WHAT TO PRODUCE:
Copy the lines of the material verbatim, starting with the line that contains "has width=497, height=406." and going on through the line that contains "Action: point(258,129)", both included.

EXERCISE MATERIALS:
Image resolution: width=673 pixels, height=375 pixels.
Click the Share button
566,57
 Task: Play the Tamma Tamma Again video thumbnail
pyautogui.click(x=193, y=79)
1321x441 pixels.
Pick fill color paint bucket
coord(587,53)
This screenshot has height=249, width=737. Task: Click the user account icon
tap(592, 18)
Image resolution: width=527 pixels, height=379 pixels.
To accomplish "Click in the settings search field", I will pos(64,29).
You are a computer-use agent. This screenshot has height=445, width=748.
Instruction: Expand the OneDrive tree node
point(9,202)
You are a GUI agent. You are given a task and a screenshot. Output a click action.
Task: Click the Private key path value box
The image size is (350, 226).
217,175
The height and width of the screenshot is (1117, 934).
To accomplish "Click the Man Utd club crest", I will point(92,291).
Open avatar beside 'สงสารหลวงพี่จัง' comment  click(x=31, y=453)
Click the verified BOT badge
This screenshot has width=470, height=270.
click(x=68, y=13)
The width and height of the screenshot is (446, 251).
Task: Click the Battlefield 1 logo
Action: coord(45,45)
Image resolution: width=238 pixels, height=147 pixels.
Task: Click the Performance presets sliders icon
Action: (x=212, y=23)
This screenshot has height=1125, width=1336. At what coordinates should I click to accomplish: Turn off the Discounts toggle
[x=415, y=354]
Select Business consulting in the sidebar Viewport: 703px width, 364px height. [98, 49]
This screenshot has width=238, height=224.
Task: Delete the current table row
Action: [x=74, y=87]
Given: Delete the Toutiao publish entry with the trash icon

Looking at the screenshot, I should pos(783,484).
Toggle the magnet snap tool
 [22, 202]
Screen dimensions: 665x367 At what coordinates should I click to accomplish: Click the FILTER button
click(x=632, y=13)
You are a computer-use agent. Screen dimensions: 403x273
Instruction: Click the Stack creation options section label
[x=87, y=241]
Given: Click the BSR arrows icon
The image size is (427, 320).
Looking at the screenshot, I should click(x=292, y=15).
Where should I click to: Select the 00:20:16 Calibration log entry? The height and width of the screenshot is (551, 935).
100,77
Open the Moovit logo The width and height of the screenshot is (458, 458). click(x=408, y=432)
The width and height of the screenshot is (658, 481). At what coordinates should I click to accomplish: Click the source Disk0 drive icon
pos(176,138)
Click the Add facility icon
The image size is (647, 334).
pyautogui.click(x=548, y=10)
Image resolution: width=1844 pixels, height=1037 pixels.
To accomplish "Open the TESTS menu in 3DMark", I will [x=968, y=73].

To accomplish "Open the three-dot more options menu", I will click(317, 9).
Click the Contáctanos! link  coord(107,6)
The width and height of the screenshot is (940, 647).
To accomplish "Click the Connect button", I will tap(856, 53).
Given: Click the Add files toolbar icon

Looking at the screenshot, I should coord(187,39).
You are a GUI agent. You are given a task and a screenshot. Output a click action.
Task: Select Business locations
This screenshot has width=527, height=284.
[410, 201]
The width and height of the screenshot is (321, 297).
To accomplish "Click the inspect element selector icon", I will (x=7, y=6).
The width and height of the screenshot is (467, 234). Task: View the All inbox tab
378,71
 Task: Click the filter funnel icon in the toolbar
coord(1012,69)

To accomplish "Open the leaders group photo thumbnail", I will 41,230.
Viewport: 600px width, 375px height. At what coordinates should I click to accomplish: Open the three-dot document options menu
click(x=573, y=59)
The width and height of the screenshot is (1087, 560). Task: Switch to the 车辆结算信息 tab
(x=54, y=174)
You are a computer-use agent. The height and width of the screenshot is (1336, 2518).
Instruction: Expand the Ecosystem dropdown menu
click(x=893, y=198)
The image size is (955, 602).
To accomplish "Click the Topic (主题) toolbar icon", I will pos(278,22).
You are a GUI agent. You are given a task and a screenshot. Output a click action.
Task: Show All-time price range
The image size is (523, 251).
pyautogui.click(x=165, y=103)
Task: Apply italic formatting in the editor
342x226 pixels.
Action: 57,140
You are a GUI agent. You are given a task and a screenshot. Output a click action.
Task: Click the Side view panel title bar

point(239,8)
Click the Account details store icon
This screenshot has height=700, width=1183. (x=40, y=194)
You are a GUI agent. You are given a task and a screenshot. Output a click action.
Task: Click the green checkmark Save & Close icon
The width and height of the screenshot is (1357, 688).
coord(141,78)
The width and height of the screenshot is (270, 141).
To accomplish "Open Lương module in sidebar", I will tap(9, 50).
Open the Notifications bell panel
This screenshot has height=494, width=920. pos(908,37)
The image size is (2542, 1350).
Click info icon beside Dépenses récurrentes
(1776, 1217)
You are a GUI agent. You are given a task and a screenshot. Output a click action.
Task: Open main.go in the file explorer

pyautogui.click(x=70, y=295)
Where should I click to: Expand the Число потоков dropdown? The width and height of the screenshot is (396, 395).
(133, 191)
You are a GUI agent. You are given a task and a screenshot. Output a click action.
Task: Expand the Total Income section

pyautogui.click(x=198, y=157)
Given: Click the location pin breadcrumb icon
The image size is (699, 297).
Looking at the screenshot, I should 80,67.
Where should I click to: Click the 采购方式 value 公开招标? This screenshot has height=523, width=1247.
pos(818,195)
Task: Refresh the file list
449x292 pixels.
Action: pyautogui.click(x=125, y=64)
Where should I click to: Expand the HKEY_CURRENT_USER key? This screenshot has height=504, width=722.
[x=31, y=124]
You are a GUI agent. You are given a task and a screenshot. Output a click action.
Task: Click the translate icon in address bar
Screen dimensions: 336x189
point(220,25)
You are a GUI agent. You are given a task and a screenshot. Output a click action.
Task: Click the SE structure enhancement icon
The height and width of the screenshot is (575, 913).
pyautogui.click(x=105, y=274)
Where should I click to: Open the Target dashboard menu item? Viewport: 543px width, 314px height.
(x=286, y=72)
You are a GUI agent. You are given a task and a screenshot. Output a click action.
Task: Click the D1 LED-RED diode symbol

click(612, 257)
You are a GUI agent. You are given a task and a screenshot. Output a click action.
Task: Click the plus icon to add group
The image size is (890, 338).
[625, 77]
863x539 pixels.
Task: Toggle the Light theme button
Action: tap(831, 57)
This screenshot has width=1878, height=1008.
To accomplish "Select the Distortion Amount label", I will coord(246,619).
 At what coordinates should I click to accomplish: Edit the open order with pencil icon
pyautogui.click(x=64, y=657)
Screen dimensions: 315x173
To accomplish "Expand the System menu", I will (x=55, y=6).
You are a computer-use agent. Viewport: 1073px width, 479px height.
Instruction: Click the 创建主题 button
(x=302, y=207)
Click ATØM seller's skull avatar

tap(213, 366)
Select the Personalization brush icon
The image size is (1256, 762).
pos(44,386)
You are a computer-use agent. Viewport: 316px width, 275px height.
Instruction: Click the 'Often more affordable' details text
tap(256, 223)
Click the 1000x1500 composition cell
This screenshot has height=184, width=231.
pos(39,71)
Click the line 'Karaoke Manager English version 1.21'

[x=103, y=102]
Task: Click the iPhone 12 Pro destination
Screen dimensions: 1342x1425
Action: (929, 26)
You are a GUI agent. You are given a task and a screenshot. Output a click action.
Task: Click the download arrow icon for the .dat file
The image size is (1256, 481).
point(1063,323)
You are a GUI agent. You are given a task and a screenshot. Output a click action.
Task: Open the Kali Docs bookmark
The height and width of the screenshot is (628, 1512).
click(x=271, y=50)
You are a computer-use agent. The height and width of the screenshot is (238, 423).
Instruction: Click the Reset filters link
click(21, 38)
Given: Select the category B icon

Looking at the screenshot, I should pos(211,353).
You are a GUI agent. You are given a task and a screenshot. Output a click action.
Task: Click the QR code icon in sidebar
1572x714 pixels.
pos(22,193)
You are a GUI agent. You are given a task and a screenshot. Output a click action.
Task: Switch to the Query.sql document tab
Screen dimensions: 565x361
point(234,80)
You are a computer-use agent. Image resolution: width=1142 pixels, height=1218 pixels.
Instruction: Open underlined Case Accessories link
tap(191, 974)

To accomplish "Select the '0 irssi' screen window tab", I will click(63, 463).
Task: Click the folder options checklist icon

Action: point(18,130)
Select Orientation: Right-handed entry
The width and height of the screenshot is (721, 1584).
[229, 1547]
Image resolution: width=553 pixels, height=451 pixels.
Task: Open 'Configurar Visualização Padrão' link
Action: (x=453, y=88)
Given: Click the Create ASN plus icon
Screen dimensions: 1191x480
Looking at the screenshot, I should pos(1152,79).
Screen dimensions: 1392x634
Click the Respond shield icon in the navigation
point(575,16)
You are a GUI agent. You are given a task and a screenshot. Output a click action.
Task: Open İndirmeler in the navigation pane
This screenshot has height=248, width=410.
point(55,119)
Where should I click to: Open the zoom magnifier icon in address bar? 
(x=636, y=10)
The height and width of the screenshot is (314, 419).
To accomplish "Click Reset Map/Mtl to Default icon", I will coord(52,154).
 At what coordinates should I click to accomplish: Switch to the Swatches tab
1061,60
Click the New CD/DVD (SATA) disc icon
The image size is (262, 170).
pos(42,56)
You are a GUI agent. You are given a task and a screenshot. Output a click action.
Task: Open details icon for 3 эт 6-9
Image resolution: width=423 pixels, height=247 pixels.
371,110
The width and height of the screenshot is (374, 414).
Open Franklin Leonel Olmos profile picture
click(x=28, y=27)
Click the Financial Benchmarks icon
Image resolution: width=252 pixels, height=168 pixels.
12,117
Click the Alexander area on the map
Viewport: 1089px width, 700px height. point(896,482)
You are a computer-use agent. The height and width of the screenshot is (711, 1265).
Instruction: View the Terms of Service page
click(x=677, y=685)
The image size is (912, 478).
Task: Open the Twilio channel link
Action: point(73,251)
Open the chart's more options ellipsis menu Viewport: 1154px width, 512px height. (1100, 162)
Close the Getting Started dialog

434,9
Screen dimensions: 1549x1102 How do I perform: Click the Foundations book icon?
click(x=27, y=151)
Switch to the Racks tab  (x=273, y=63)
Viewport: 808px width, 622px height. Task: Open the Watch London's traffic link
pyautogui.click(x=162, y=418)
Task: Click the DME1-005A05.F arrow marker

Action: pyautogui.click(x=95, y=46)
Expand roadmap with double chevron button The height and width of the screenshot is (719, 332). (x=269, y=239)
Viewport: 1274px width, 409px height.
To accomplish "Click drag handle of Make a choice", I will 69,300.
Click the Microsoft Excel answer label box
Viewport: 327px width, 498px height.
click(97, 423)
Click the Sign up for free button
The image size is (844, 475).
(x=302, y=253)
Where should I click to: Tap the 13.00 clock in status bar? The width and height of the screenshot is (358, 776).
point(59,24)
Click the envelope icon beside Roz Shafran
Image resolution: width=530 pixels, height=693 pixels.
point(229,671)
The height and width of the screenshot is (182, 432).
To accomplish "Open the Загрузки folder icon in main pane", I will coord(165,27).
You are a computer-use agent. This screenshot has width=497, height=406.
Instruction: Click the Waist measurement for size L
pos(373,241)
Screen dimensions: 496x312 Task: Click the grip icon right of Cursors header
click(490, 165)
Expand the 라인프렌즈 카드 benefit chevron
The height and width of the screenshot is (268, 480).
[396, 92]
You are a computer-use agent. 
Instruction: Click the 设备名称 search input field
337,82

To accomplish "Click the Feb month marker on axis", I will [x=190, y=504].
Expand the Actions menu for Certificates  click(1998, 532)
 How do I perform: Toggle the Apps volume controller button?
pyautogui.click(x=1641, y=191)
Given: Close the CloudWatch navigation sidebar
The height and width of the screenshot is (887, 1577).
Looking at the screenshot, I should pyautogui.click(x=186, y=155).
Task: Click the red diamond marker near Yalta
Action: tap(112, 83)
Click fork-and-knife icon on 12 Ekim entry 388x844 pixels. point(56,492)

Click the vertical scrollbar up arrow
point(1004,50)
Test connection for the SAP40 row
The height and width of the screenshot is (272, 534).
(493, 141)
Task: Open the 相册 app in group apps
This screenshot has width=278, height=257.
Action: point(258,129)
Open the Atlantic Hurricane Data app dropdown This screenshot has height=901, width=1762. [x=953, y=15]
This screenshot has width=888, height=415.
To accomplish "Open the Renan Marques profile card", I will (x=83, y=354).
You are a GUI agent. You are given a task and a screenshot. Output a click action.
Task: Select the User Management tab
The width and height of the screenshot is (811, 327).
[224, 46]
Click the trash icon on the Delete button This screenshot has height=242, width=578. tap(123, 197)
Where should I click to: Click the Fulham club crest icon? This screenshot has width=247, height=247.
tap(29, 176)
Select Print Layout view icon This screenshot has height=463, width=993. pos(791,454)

THE COMPLETED TASK:
You are a computer-use agent. This screenshot has width=497, height=406.
Instruction: Click the Waist measurement for size L
pos(373,241)
Screen dimensions: 496x312 Task: Click the grip icon right of Cursors header
click(490, 165)
Expand the 라인프렌즈 카드 benefit chevron
The height and width of the screenshot is (268, 480).
[396, 92]
You are a computer-use agent. 
Instruction: Click the 设备名称 search input field
337,82

To accomplish "Click the Feb month marker on axis", I will [x=190, y=504].
Expand the Actions menu for Certificates  click(1998, 532)
 How do I perform: Toggle the Apps volume controller button?
pyautogui.click(x=1641, y=191)
Given: Close the CloudWatch navigation sidebar
The height and width of the screenshot is (887, 1577).
Looking at the screenshot, I should pyautogui.click(x=186, y=155).
Task: Click the red diamond marker near Yalta
Action: tap(112, 83)
Click fork-and-knife icon on 12 Ekim entry 388x844 pixels. point(56,492)

Click the vertical scrollbar up arrow
point(1004,50)
Test connection for the SAP40 row
The height and width of the screenshot is (272, 534).
(493, 141)
Task: Open the 相册 app in group apps
This screenshot has width=278, height=257.
Action: point(258,129)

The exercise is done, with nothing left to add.